Rewrite the records below, substituting "navigation bar" for every "sidebar" and leaving everything else unchanged.

# Supplied information
◆ ◆ ◆ ◆
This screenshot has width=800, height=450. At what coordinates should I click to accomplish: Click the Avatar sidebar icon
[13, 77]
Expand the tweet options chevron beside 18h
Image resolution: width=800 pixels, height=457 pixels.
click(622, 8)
◆ ◆ ◆ ◆
# Solution to this task
This screenshot has width=800, height=450. At what coordinates should I click to accomplish: Click the Avatar navigation bar icon
[13, 77]
Expand the tweet options chevron beside 18h
Image resolution: width=800 pixels, height=457 pixels.
click(622, 8)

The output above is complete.